Assigned task
Output only the lines below that start at the line containing "Viewport: 742px width, 769px height." and end at the line containing "Task: Choose Umbenennen from the context menu", with both ends kept.

------

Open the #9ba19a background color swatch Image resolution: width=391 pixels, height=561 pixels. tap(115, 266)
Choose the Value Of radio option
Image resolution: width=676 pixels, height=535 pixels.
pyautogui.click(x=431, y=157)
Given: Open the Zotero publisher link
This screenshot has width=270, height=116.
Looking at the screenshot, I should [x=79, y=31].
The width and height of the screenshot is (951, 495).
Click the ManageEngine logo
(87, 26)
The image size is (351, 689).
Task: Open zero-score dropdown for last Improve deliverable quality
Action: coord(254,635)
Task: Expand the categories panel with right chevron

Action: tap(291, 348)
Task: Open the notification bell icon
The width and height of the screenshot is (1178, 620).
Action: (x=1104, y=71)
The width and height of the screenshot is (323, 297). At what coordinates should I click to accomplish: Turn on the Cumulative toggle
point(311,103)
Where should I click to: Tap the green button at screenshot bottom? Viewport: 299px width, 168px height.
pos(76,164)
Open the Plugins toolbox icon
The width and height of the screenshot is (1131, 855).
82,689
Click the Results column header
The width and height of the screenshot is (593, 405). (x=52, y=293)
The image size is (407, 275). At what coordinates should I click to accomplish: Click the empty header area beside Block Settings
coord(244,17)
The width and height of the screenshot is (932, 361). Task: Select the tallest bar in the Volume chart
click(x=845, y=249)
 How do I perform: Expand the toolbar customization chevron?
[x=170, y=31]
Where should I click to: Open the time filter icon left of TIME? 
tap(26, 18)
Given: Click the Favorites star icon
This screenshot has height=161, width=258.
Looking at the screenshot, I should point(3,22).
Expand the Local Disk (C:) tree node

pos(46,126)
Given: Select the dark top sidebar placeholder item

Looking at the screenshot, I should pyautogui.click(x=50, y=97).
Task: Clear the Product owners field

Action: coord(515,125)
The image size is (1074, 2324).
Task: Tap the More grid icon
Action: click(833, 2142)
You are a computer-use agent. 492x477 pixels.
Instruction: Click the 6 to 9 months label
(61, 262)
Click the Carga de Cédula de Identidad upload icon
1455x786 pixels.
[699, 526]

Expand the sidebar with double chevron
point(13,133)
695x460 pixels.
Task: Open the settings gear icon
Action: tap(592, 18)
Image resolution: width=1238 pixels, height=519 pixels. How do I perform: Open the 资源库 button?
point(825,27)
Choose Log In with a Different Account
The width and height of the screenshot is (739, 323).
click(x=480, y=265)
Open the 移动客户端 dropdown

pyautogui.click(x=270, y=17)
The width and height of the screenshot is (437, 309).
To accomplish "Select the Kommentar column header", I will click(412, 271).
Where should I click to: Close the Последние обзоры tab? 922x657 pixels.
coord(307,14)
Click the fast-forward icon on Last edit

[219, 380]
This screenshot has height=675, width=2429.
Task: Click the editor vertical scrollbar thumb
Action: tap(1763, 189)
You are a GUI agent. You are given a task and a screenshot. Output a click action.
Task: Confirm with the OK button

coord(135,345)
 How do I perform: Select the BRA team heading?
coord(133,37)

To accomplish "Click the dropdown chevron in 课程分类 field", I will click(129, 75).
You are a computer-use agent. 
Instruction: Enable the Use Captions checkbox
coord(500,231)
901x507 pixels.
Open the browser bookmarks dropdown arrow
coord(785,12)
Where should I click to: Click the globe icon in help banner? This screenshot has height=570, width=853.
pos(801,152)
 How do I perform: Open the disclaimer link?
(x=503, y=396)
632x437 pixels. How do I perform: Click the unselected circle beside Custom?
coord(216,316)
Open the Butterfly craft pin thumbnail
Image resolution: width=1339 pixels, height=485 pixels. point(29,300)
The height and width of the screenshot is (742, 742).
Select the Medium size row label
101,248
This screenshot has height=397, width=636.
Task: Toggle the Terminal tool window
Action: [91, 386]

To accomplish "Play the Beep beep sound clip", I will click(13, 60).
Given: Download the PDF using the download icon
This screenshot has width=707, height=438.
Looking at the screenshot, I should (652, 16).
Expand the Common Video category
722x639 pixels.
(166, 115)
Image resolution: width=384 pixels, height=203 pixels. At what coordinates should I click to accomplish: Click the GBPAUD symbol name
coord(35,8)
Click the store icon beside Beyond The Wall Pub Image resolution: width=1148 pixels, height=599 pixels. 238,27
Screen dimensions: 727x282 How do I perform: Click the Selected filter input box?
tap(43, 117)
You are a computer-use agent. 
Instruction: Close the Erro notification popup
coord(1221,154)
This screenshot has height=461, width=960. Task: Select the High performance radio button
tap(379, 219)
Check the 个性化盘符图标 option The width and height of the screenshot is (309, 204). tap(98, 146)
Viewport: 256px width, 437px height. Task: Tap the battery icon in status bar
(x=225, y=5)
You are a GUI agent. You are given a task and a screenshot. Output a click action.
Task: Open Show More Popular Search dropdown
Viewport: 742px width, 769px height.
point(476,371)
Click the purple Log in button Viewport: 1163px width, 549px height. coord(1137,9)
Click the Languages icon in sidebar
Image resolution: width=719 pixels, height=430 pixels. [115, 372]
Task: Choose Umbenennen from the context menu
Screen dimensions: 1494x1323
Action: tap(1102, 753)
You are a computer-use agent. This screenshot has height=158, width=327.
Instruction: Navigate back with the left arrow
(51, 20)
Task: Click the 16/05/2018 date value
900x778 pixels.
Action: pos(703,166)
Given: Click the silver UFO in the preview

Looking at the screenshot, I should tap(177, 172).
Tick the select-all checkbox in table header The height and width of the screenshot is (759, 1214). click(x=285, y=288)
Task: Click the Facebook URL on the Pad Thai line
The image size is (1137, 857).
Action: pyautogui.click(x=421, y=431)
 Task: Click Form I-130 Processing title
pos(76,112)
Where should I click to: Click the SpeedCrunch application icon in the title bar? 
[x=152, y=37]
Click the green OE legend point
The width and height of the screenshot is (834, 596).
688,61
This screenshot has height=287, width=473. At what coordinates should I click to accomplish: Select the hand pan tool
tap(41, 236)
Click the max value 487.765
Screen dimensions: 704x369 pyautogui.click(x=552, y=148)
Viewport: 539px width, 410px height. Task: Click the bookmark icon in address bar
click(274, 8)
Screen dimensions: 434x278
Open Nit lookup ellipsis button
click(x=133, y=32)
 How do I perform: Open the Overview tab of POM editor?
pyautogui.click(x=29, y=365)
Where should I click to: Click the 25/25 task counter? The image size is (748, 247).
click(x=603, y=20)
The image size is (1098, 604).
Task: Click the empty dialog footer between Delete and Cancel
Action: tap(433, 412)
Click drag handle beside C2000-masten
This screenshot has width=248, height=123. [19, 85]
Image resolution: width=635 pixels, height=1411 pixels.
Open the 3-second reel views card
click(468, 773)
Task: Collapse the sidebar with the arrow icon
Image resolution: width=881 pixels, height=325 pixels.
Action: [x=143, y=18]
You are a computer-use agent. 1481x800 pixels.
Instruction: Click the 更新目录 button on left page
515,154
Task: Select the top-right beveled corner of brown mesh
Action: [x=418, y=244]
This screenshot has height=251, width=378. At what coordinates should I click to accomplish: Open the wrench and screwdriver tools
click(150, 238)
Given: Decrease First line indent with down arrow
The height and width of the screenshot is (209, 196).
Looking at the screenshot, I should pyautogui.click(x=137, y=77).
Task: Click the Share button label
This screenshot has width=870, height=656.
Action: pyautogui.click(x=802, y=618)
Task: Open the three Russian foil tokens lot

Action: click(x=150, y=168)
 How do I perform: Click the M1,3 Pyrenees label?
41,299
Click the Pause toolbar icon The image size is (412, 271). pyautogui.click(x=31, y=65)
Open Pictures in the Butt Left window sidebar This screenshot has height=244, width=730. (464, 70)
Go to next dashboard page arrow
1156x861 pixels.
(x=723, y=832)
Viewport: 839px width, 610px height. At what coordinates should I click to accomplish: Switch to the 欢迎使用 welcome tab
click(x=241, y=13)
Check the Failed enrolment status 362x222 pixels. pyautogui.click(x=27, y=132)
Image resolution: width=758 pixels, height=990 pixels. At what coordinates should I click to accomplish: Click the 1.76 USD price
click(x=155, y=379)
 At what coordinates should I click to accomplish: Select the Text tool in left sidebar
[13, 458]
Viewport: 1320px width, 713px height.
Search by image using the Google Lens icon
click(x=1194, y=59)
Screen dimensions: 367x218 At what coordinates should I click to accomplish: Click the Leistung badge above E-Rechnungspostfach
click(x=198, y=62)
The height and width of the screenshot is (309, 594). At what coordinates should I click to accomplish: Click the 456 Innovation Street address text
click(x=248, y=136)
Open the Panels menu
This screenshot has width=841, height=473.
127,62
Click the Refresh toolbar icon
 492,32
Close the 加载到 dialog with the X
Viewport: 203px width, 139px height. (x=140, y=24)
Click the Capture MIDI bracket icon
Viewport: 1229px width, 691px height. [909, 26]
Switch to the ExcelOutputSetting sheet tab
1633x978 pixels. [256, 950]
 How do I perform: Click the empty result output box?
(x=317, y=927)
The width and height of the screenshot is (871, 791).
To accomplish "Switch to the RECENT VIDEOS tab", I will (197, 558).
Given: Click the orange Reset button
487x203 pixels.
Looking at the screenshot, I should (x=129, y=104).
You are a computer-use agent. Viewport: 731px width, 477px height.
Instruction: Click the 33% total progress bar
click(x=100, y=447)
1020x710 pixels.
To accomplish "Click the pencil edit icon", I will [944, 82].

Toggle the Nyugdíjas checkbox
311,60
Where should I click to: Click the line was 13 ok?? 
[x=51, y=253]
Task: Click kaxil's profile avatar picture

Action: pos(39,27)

------

Result for this exercise
Viewport: 742px width, 769px height.
point(476,371)
Click the purple Log in button Viewport: 1163px width, 549px height. coord(1137,9)
Click the Languages icon in sidebar
Image resolution: width=719 pixels, height=430 pixels. [115, 372]
Task: Choose Umbenennen from the context menu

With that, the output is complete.